## EXERCISE REQUIREMENTS
Copy out everything in the material, word for word, from the line containing "coordinates (34, 290)." down to the line containing "The image size is (320, 463).", including both of those lines.

## RECORDS TO PROCESS
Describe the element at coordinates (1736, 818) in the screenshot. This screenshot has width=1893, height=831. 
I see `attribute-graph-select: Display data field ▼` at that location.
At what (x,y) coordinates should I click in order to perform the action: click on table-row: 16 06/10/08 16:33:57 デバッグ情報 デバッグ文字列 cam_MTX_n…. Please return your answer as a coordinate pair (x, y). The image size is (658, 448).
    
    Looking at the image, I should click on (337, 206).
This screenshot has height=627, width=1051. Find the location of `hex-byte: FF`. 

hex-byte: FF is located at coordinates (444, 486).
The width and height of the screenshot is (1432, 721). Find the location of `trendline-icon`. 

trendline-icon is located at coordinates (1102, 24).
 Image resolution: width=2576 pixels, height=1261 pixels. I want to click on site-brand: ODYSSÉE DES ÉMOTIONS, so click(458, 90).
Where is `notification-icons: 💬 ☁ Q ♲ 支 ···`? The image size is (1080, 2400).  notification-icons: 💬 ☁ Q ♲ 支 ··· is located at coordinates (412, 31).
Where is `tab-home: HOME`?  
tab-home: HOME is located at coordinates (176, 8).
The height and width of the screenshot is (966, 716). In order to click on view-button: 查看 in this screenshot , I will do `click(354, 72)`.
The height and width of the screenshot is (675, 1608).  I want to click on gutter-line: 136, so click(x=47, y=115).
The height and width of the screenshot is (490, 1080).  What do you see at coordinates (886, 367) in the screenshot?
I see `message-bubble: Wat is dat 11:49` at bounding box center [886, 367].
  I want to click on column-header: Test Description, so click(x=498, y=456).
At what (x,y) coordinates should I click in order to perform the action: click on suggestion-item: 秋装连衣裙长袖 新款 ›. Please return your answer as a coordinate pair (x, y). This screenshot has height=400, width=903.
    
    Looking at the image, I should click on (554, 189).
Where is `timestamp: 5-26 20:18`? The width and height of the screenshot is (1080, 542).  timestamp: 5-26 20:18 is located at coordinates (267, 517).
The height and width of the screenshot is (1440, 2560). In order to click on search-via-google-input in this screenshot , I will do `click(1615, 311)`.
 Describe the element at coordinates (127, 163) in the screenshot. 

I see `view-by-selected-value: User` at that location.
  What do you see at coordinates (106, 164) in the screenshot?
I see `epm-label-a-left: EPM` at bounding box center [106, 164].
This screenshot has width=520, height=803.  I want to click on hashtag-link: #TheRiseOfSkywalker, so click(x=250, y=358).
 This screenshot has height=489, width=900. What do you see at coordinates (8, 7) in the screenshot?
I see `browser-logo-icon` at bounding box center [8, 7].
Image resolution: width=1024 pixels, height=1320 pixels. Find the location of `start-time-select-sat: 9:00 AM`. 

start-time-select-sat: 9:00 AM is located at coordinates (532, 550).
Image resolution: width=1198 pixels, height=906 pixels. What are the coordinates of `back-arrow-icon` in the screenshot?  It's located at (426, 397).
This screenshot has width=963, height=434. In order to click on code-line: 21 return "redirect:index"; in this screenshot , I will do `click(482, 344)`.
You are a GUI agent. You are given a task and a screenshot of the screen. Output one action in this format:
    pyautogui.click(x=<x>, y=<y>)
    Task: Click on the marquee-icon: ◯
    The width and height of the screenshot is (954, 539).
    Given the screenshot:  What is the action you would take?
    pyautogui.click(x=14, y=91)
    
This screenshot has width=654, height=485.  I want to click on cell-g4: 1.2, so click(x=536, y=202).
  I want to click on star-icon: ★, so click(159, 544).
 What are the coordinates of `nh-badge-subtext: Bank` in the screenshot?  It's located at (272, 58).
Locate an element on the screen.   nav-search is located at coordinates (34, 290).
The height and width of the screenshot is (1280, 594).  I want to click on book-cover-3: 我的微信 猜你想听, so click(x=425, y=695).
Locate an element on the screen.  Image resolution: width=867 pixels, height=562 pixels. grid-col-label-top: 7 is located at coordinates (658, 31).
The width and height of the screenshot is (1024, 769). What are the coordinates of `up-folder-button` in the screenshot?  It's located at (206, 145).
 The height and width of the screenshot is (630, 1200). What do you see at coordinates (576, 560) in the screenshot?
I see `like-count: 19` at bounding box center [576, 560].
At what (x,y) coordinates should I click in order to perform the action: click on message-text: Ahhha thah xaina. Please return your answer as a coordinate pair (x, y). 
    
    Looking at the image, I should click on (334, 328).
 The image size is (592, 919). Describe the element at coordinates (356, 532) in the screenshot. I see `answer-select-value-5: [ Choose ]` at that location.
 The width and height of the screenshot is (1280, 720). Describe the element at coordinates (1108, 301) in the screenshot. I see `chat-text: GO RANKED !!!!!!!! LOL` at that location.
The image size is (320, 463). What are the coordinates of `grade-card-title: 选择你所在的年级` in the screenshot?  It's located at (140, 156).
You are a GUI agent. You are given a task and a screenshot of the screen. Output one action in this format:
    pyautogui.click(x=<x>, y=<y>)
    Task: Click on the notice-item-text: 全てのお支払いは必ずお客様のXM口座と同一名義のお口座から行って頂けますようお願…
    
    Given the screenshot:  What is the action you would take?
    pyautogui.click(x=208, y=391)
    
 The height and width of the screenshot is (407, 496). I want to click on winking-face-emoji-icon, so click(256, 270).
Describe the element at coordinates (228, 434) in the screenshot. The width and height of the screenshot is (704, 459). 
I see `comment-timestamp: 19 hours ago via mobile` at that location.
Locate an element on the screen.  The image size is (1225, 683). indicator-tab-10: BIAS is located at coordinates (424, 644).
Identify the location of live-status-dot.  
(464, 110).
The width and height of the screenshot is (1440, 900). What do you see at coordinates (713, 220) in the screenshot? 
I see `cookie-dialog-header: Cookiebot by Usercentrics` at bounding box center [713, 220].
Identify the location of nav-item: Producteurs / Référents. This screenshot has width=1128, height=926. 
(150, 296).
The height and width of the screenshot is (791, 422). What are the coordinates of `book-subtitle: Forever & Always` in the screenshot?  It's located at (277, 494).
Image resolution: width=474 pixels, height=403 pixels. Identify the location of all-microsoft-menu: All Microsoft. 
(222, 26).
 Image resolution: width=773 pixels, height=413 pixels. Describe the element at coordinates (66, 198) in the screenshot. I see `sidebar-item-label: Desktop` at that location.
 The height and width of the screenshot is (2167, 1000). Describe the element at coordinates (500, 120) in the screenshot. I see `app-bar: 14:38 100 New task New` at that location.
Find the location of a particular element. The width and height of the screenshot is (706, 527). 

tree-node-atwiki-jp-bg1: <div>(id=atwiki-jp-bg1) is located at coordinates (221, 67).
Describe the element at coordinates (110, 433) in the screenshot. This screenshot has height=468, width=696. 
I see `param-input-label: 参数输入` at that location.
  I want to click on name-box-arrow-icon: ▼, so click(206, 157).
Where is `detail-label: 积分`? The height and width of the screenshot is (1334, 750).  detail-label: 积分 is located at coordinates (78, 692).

## RESPONSE TO THE TASK
Locate an element on the screen.   nav-search is located at coordinates (34, 290).
The height and width of the screenshot is (1280, 594).  I want to click on book-cover-3: 我的微信 猜你想听, so click(x=425, y=695).
Locate an element on the screen.  Image resolution: width=867 pixels, height=562 pixels. grid-col-label-top: 7 is located at coordinates (658, 31).
The width and height of the screenshot is (1024, 769). What are the coordinates of `up-folder-button` in the screenshot?  It's located at (206, 145).
 The height and width of the screenshot is (630, 1200). What do you see at coordinates (576, 560) in the screenshot?
I see `like-count: 19` at bounding box center [576, 560].
At what (x,y) coordinates should I click in order to perform the action: click on message-text: Ahhha thah xaina. Please return your answer as a coordinate pair (x, y). 
    
    Looking at the image, I should click on (334, 328).
 The image size is (592, 919). Describe the element at coordinates (356, 532) in the screenshot. I see `answer-select-value-5: [ Choose ]` at that location.
 The width and height of the screenshot is (1280, 720). Describe the element at coordinates (1108, 301) in the screenshot. I see `chat-text: GO RANKED !!!!!!!! LOL` at that location.
The image size is (320, 463). What are the coordinates of `grade-card-title: 选择你所在的年级` in the screenshot?  It's located at (140, 156).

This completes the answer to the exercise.